May 20, 2026 updated by: Centre Hospitalier de Martigues

It focuses on the patient care pathway and the factors influencing their choice to seek consultation in the Emergency Department or Out-of-Hours Care Service for issues that fall under general medicine.

In France, emergency services are increasingly overcrowded, particularly with cases that should be handled by general practitioners. This strain on the healthcare system, caused by the saturation of emergency departments, has consequences on the quality of care for true emergencies.

This study aims to better understand who these users are and why they choose the Emergency Department over other care options.

Study Overview

Detailed Description

the saturation of Emergencies is explained by the constant increase in the number of visits, the reasons for this dynamic have been studied very little. Social security emphasizes that the characteristics of patients consulting there are poorly known.

Several theses in general medicine have dealt with the relevance of the use of SAU and the difficulties encountered in these structures, but none have dealt with this subject in the Martigues basin. Likewise, if several studies question doctors, none has yet questioned, in mirror image, patients in emergency rooms and an unscheduled care center.

To try to answer these unknowns, we propose to interview both patients consulting in the Emergency Department and in the City Medical Center for reasons relating to general medicine. This comparative study aims to determine and compare these two populations while identifying the factors influencing their choice of consultation location.

Our hypotheses:

  • A significant proportion of patients consult the emergency room for non-urgent reasons, which could be taken care of by general medicine.
  • Patients consult the Emergency Department or Permanent Care Center because the attending physician is not available.
  • Patients consult the Emergency Department because they were not referred by a healthcare professional before going there.
  • Patients come to the Emergency Department because it better corresponds to their way of consuming care. (Open 24 hours a day, easily accessible.) The target population of the study corresponds to adult patients consulting spontaneously and by their own means for a reason relating to general medicine, whether at the SAU of the Martigues Hospital Center or at the Escaillon Care Center.
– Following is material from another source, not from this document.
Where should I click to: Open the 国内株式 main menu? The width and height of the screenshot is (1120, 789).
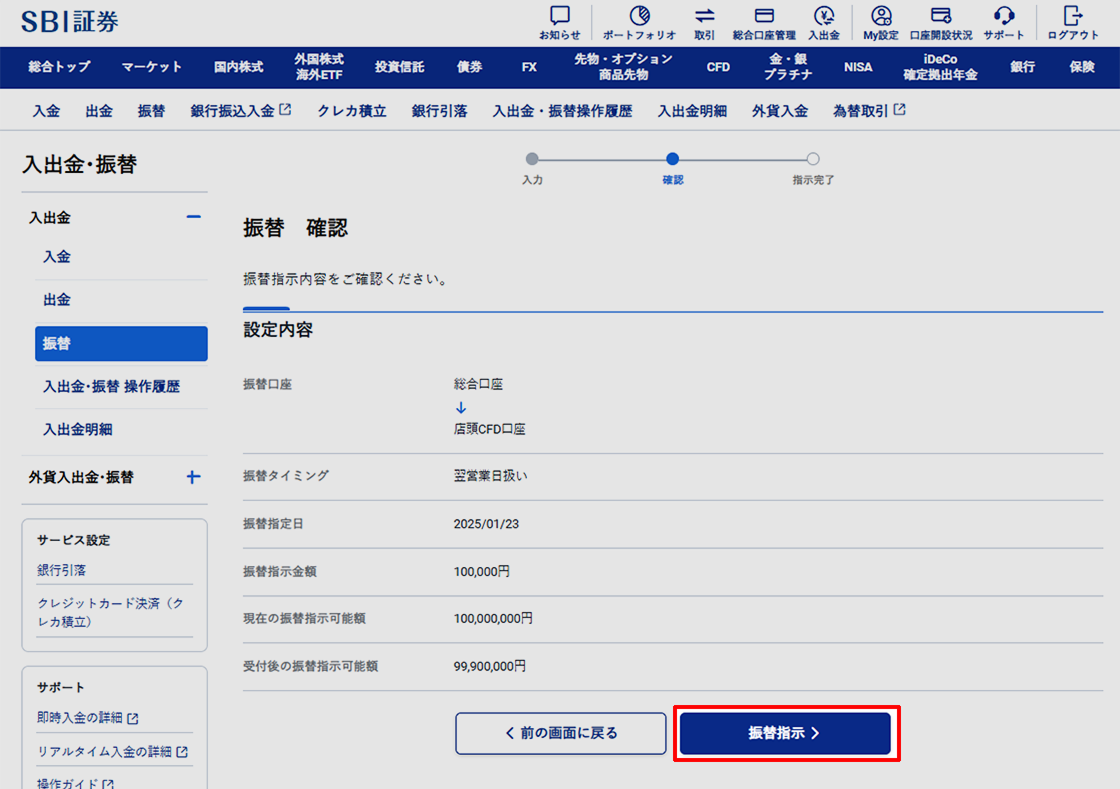[x=238, y=67]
To be included in the study, patients must meet the following criteria:

  • Patients aged 18 and over
  • Patients who have given oral consent
  • Patients with rights covered by Social Security
  • Patients able to understand French
  • Patients consulting for any reason for consultation in general medicine

We have established a list of these reasons based on reading scientific literature and our experience in the practice of general medicine.

Study Type

Observational

Enrollment (Actual)

194

Contacts and Locations

This section provides the contact details for those conducting the study, and information on where this study is being conducted.

Study Locations

    • Bouches du Rhone
      • Martigues, Bouches du Rhone, France, 13500
        • CH de Martigues
      • Martigues, Bouches du Rhone, France, 13500
        • Centre Hospitalier de Martigues

Participation Criteria

Researchers look for people who fit a certain description, called eligibility criteria. Some examples of these criteria are a person's general health condition or prior treatments.

Eligibility Criteria

Ages Eligible for Study

  • Adult
  • Older Adult

Accepts Healthy Volunteers

Yes

Sampling Method

Non-Probability Sample

Study Population

patients who consult the emergency room vs. permanent care in the city of Martigues

Description

Inclusion Criteria:

  • Patients aged 18 and over.
  • Patients who have given oral consent.
  • Patients with rights covered by Social Security.
  • Patients able to understand French.

Exclusion Criteria:

  • Minor patient.

    • Illiterate patient.
    • Patients who do not have social security rights.
    • Patient under guardianship or curatorship.
    • Patient deprived of liberty.
    • Patient under legal protection.
    • Patients admitted for consultation for the reasons below:
  • Chest pain
  • Limb fracture/deformity
  • Major trauma
  • Wound
  • All vital emergencies: neurological, hemodynamic, respiratory.

Study Plan

This section provides details of the study plan, including how the study is designed and what the study is measuring.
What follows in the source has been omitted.